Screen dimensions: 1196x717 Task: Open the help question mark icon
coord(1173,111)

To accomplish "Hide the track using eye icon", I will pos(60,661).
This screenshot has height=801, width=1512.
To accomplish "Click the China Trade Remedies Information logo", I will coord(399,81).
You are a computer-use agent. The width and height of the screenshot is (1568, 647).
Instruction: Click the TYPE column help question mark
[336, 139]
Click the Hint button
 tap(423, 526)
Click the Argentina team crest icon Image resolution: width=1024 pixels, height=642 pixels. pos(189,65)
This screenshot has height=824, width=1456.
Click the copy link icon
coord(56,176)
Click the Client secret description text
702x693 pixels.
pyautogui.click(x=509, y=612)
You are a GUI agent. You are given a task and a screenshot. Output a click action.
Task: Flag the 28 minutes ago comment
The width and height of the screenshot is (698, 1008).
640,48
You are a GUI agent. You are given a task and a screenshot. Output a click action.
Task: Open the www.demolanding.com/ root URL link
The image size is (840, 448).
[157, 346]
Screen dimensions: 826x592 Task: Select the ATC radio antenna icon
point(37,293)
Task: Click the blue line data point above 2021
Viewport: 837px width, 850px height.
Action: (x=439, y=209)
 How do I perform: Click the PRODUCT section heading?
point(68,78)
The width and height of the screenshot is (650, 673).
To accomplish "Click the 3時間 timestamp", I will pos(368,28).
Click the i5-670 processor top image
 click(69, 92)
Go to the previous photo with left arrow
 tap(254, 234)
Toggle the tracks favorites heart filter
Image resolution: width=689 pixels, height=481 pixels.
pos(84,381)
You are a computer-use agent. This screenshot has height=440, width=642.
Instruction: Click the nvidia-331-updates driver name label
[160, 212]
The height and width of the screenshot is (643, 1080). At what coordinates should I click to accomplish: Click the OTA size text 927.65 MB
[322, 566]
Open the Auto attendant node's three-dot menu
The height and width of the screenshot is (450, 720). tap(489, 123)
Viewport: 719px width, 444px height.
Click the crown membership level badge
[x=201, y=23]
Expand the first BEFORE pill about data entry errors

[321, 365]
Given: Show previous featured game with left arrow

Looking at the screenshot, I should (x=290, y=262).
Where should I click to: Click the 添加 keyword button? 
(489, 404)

• • • • • • •

## Problem statement
Nothing but the lines from the one holding "Where should I" through the last line of the data may be output, and each must match exactly.

## Your response
Where should I click to: Click the 添加 keyword button? 
(489, 404)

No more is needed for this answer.